### REQUIRED WORK:
(A) In the doula's birth story, who was the doctor that refused to deliver the baby unless the mother turned onto her back?
(B) Decide whether each statement agrees with the doula's birth story, answering yes or no and quoting the deciding words: (i) The doula program required attending three births. (ii) The mother had pain medication during labor. (iii) The baby weighed 10 lb.
(C) Carry the doula's birth story forward, starting after its final sentence.

### DOCUMENT PASSAGE:
▼▼▼
By Debra Flashenberg
About 12 years ago, while I was earning my doula certifications, I attended a birth that had such an impact on me, the situation still lingers with me to this day. To complete the doula program, I was required to attend three births and then be critiqued on my performance. So here I was, fresh, excited, naïve, and very much still learning about the birth process and my role as labor support. I was at my third and final birth for my certification and I ran into a situation I was simply unprepared for. I had been with this couple for hours as the mother labored beautifully with her second baby.
The mother, having forgone pain medication, feeling the urge to push, quietly started grunting. During transition—the end of the first stage of labor—she found comfort in being on all fours and swaying her hips. This is the position she started to push in. The conflict started when the doctor walked in and insisted my client birth in the traditional manner—on her back. The mother pleaded to stay where she was. She cried out that this felt good to her and she knew she could push her baby out like this since this is how her first son was born. There was a brief argument, and the doctor said she would not deliver the baby unless the mother turned over. Let me insert here that it was not her care provider, but the resident on call. In hindsight, I realize the young doctor may not have known how to catch a baby unless the mother was in a semi-recumbent position, one of the most traditional birthing positions. The story ends with my client flipping over and pushing her 10 lb baby out within minutes. Birthing from what I perceived, as anger and spite.
▲▲▲
Pixel coordinate grounding data:
▼▼▼
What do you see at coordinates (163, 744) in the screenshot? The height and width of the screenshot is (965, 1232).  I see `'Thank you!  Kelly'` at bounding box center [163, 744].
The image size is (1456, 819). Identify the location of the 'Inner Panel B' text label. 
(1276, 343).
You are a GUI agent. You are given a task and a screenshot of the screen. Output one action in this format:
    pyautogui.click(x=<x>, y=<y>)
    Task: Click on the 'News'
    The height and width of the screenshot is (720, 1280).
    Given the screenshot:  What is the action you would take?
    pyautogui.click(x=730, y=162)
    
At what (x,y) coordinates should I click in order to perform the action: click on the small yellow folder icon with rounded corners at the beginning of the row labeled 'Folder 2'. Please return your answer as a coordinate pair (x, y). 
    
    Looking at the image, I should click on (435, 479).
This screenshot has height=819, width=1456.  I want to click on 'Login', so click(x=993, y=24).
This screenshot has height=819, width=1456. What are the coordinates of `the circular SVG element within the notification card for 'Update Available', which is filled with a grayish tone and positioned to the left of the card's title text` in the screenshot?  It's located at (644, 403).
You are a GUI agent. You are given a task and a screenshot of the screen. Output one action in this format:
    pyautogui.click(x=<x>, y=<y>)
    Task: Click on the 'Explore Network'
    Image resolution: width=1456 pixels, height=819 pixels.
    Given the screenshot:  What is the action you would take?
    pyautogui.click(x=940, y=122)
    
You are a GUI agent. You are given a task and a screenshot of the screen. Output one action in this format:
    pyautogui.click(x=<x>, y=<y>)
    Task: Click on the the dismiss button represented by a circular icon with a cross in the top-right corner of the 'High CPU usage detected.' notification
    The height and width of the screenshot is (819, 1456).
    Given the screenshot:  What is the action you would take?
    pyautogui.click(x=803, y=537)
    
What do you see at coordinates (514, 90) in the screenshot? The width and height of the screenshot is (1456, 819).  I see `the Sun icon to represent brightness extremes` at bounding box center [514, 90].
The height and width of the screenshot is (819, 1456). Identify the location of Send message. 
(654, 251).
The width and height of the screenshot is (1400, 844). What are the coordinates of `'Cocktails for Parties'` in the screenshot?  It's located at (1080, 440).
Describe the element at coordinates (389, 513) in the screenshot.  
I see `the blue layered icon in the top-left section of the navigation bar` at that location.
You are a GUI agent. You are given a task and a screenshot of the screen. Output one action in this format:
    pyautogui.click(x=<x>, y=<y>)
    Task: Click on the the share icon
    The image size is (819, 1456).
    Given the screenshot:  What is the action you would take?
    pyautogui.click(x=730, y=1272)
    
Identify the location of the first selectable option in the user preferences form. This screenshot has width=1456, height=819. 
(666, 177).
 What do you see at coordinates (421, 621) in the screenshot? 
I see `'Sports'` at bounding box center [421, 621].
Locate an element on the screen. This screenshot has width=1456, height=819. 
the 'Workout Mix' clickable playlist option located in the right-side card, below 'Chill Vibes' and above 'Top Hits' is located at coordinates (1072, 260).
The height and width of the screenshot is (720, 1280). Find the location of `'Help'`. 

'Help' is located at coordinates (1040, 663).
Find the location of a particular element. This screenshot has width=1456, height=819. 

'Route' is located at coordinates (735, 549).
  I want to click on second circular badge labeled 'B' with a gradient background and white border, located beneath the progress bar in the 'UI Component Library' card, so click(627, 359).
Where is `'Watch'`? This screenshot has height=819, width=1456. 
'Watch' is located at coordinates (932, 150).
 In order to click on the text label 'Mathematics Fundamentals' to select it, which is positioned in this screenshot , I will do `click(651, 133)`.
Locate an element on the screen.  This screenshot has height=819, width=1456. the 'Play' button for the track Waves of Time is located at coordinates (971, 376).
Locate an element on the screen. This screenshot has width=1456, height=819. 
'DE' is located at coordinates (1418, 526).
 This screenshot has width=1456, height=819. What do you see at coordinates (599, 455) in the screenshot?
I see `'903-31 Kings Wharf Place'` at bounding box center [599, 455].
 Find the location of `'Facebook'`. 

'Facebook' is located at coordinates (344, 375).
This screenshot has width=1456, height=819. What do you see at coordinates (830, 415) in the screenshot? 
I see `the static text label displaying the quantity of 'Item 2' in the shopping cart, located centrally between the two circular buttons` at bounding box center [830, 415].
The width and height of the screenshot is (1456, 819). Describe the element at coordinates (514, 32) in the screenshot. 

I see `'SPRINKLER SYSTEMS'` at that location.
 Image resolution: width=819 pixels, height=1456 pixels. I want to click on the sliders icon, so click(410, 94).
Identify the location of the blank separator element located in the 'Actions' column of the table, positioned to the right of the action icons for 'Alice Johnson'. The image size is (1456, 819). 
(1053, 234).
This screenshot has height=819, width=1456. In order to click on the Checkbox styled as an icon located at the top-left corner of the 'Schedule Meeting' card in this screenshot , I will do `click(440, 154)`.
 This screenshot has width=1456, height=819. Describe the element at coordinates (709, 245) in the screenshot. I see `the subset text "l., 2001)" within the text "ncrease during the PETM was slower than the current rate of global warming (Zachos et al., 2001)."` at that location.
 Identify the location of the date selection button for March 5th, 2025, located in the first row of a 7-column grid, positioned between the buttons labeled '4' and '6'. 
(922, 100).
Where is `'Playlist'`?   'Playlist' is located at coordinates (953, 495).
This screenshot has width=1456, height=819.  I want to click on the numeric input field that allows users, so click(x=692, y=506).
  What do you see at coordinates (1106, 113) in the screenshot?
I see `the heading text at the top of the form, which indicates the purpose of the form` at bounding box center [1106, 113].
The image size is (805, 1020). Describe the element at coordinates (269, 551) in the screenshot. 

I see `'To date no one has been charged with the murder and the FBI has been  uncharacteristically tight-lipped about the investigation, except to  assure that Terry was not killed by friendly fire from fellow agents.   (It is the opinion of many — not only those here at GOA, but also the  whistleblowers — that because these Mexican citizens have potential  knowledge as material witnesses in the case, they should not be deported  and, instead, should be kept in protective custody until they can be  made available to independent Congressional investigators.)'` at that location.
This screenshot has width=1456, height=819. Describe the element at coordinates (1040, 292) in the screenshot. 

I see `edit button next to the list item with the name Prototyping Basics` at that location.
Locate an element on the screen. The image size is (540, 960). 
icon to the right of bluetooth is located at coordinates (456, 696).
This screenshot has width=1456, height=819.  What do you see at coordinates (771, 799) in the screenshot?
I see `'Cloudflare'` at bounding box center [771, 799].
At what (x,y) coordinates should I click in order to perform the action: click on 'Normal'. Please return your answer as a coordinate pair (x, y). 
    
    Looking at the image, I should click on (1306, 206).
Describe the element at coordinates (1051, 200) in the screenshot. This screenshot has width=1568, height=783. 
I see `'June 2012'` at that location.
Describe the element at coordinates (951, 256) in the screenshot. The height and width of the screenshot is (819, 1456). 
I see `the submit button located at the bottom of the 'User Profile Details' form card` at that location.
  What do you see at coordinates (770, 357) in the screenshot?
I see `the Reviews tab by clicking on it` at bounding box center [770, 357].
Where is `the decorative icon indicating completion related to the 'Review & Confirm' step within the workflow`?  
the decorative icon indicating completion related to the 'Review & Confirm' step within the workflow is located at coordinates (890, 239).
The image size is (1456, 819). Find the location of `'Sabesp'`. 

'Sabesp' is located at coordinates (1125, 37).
▲▲▲
### RESULTS OF THE EXERCISE:
(A) The resident on call, not the mother's own care provider.

(B)
(i) Yes: "I was required to attend three births and then be critiqued on my performance."
(ii) No: "having forgone pain medication"
(iii) Yes: "pushing her 10 lb baby out within minutes"

(C)
What remains with me to this day, is how the power and innate wisdom was taken away from the mother. Why does the mother not have autonomy and agency over her own body? A birthing woman should not have to ask permission to follow her instincts as to how she believes she should deliver her child. There are two big problems I see to this story. One: The state of most obstetrics education does not focus on normal physiology of birth, leaving doctors limited in their scope of options beyond the traditional medical model. In this case, the vertical position my client assumed was likely too unfamiliar for the doctor to comfortably assist in the delivery.
Even though studies have shown the lithotomy position is one of the least advantageous positions to push in for the mother since the mother is decreasing the size of the pelvic outlet and working against gravity, 92 percent of births take place reclined. Secondly, the mother is often disregarded as an active participant with deep wisdom of her body during the birthing process. If the health and well-being of the mother and baby are not in question, why are we stripping the mother of her right to follow her body? The doctor should be the guardian of safety, not the ruler of the kingdom.
Sadly, I find myself advising my students to find out, “Will your care provider allow you to …” you can fill in the blanks with so many examples:
- Go past your due date?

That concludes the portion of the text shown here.